2 Não toma prazer o tolo no entendimento, senão em que se descubra o seu coração. O tolo não tem prazer no entendimento, mas apenas em externar o que pensa.
3 Vindo o ímpio, vem também o desprezo; e, com a ignomínia, a vergonha. Com a maldade vem também o desprezo; com a desonra vem a vergonha.
4 Águas profundas são as palavras da boca do homem, e ribeiro transbordante é a fonte da sabedoria. As palavras de uma pessoa são águas profundas, e a fonte da sabedoria é um ribeiro que transborda.
5 Não é bom ter respeito à pessoa do ímpio, para derribar o justo em juízo. Não é bom ser parcial com os ímpios, para torcer o direito contra os justos.
6 Os lábios do tolo entram na contenda, e a sua boca brada por açoites. Os lábios do tolo entram na discussão, e a sua boca clama por açoites.
7 A boca do tolo é a sua própria destruição, e os seus lábios, um laço para a sua alma. A boca do tolo é a sua própria destruição, e os seus lábios são uma armadilha para a sua alma.
8 As palavras do linguareiro são como doces bocados, e elas descem ao íntimo do ventre. As palavras do difamador são comida fina, que desce para o mais interior do ventre.
9 Também o negligente na sua obra é irmão do desperdiçador. Quem é negligente no seu trabalho já é irmão do desperdiçador.
10 Torre forte é o nome do SENHOR; para ela correrá o justo e estará em alto retiro. Torre forte é o nome do SENHOR; o justo corre para ela e está seguro.
11 A fazenda do rico é sua cidade forte e, como um muro alto, na sua imaginação. Os bens do rico são a sua cidade fortificada e, segundo imagina, uma alta muralha.
12 Antes de ser quebrantado, eleva-se o coração do homem; e, diante da honra, vai a humildade. Antes da ruína, o coração humano se gaba, mas a humildade precede a honra.
13 Responder antes de ouvir é estultícia e vergonha. Responder antes de ouvir é tolice e vergonha.
14 O espírito do homem aliviará a sua enfermidade, mas ao espírito abatido, quem o levantará? O espírito firme sustenta a pessoa na sua doença, mas o espírito abatido, quem o pode suportar?
15 O coração do sábio adquire o conhecimento, e o ouvido dos sábios busca a ciência. O coração do sábio adquire o conhecimento, e o ouvido dos sábios procura o saber.

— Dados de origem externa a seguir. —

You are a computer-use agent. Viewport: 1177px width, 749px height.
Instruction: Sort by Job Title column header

16 O presente do homem alarga-lhe o caminho e leva-o à presença dos grandes. Um presente que se dá abre portas e leva alguém à presença dos grandes.

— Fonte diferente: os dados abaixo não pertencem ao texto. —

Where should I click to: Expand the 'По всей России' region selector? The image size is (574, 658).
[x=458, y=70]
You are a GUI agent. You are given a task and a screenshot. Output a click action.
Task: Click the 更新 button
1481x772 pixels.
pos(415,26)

17 O que primeiro começa o seu pleito justo parece; mas vem o seu companheiro e o examina. O primeiro que pleiteia a sua causa parece justo, até que vem o outro e o examina.
18 A sorte faz cessar os pleitos e faz separação entre os poderosos. Um sorteio põe fim às rixas e decide questões entre os poderosos.
19 O irmão ofendido é mais difícil de conquistar do que uma cidade forte; e as contendas são como ferrolhos de um palácio. Um irmão ofendido resiste mais que uma fortaleza, e as rixas são como as trancas das portas de um castelo.
20 Do fruto da boca de cada um se fartará o seu ventre; dos renovos dos seus lábios se fartará. Do fruto da boca o coração se farta; do que produzem os lábios ele se satisfaz.
21 A morte e a vida estão no poder da língua; e aquele que a ama comerá do seu fruto. A morte e a vida estão no poder da língua; quem bem a utiliza come do seu fruto.
22 O que acha uma mulher acha uma coisa boa e alcançou a benevolência do SENHOR. Quem acha uma esposa acha o bem; recebeu uma bênção do SENHOR.
23 O pobre fala com rogos, mas o rico responde com durezas. O pobre fala com súplicas, mas o rico responde com dureza.
24 O homem que tem muitos amigos pode congratular-se, mas há amigo mais chegado do que um irmão. Quem tem muitos amigos pode cair em desgraça; mas há amigo mais chegado que um irmão.